[A run of records]
━━━━━━━━━━

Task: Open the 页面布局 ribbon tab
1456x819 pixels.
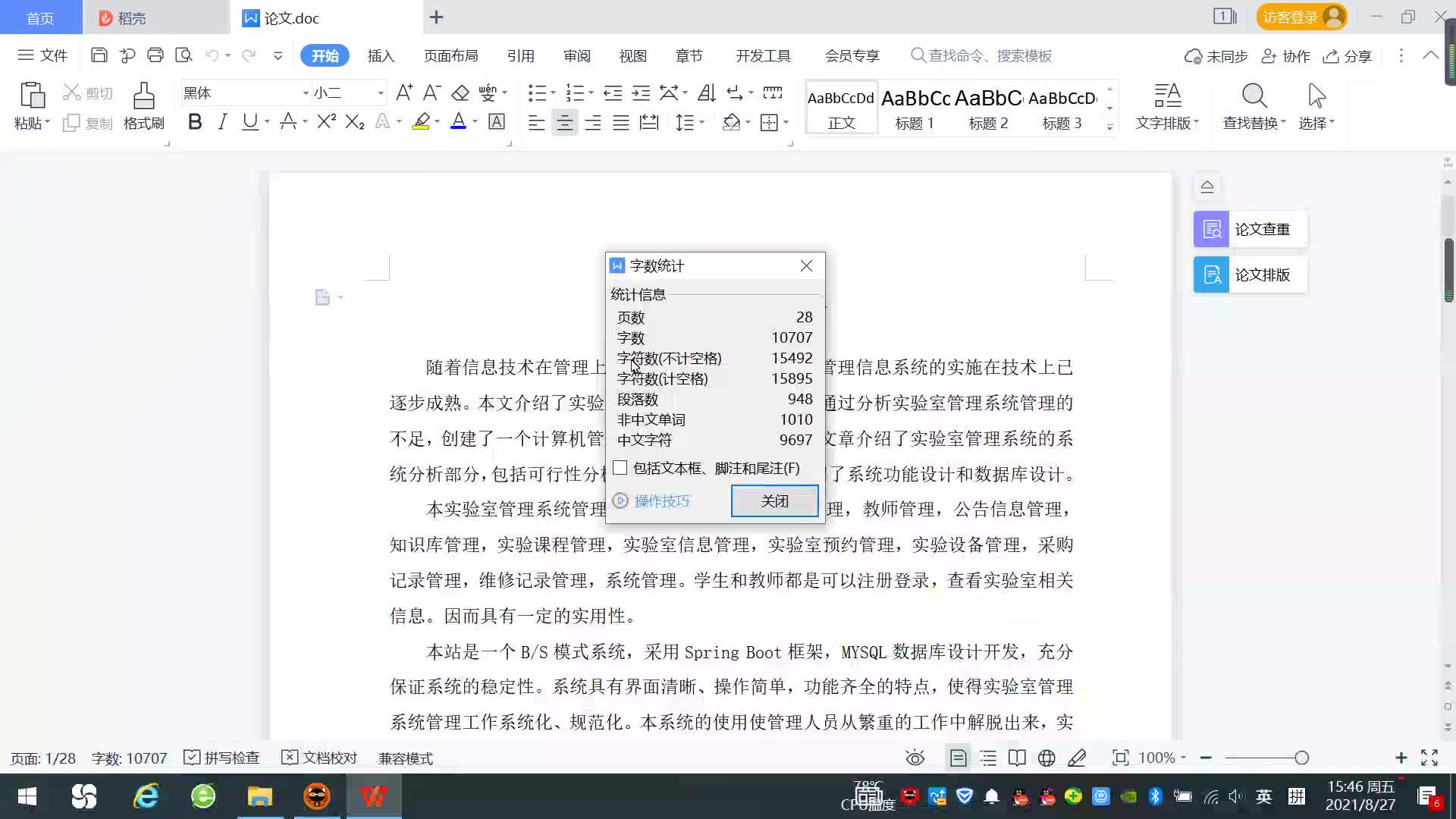Action: (450, 56)
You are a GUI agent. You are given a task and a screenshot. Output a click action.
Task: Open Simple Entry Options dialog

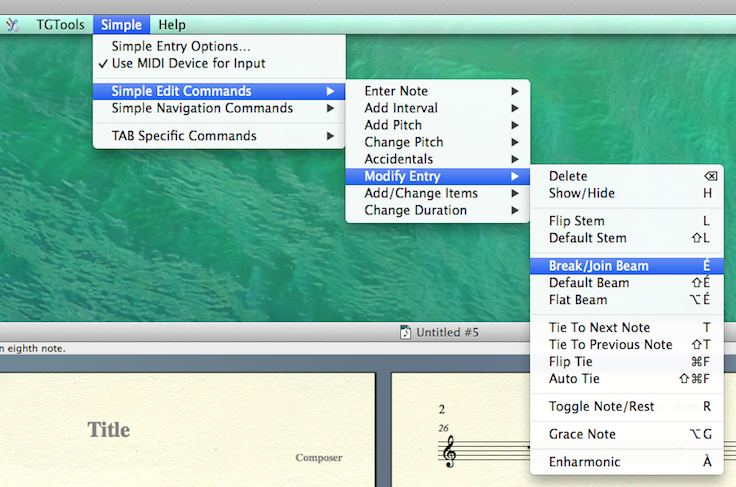(181, 46)
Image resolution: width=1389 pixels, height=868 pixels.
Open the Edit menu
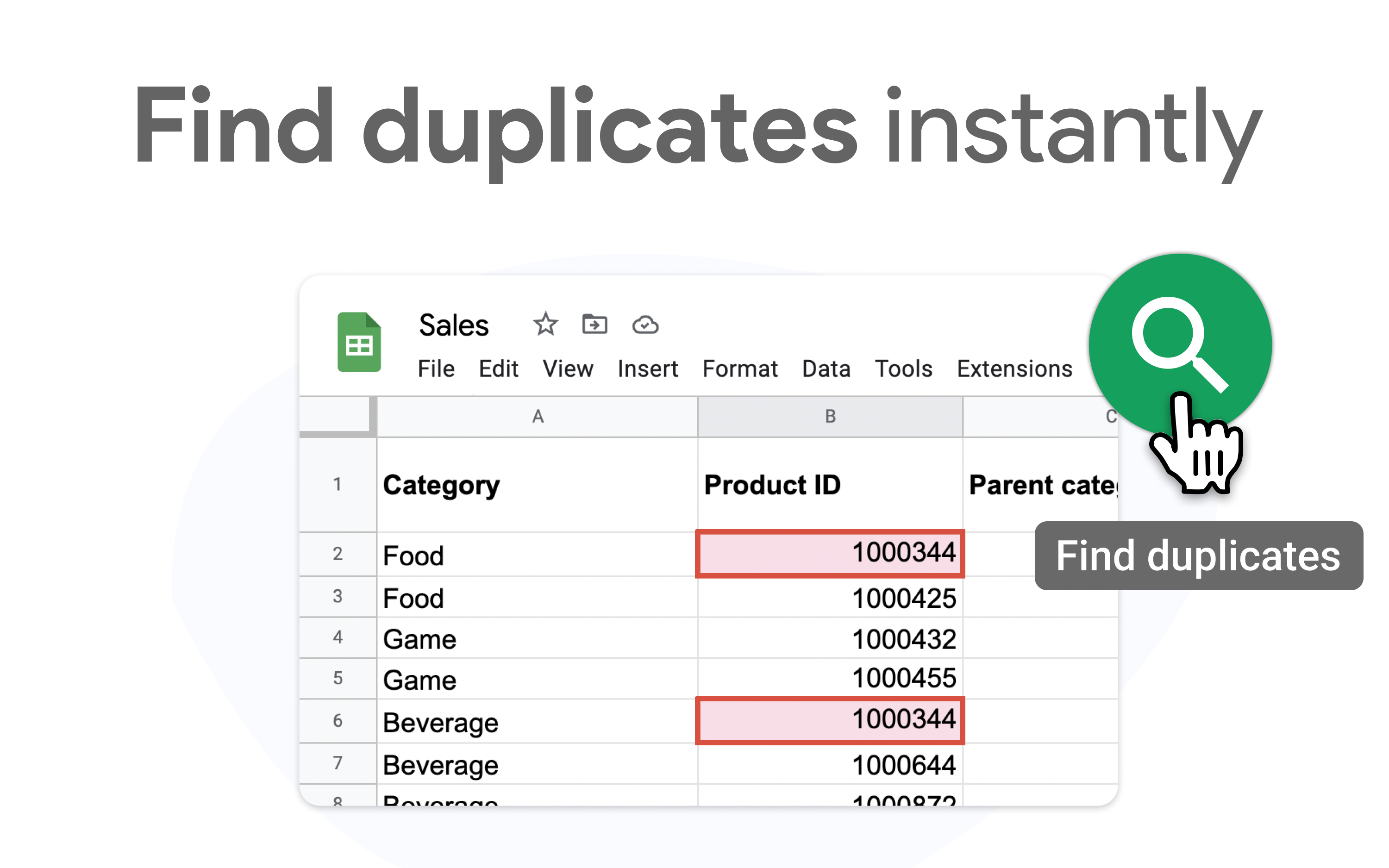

━━━━━━━━━━

PROBLEM STATEMENT = Reproduce the portion of the data that opens with the line containing "You are a GUI" and runs through the end of the data, including both ends. Omit the pictures from your reproduction.

FULL OUTPUT =
You are a GUI agent. You are given a task and a screenshot. Output a click action.
Task: Open Simple Entry Options dialog

(181, 46)
Image resolution: width=1389 pixels, height=868 pixels.
Open the Edit menu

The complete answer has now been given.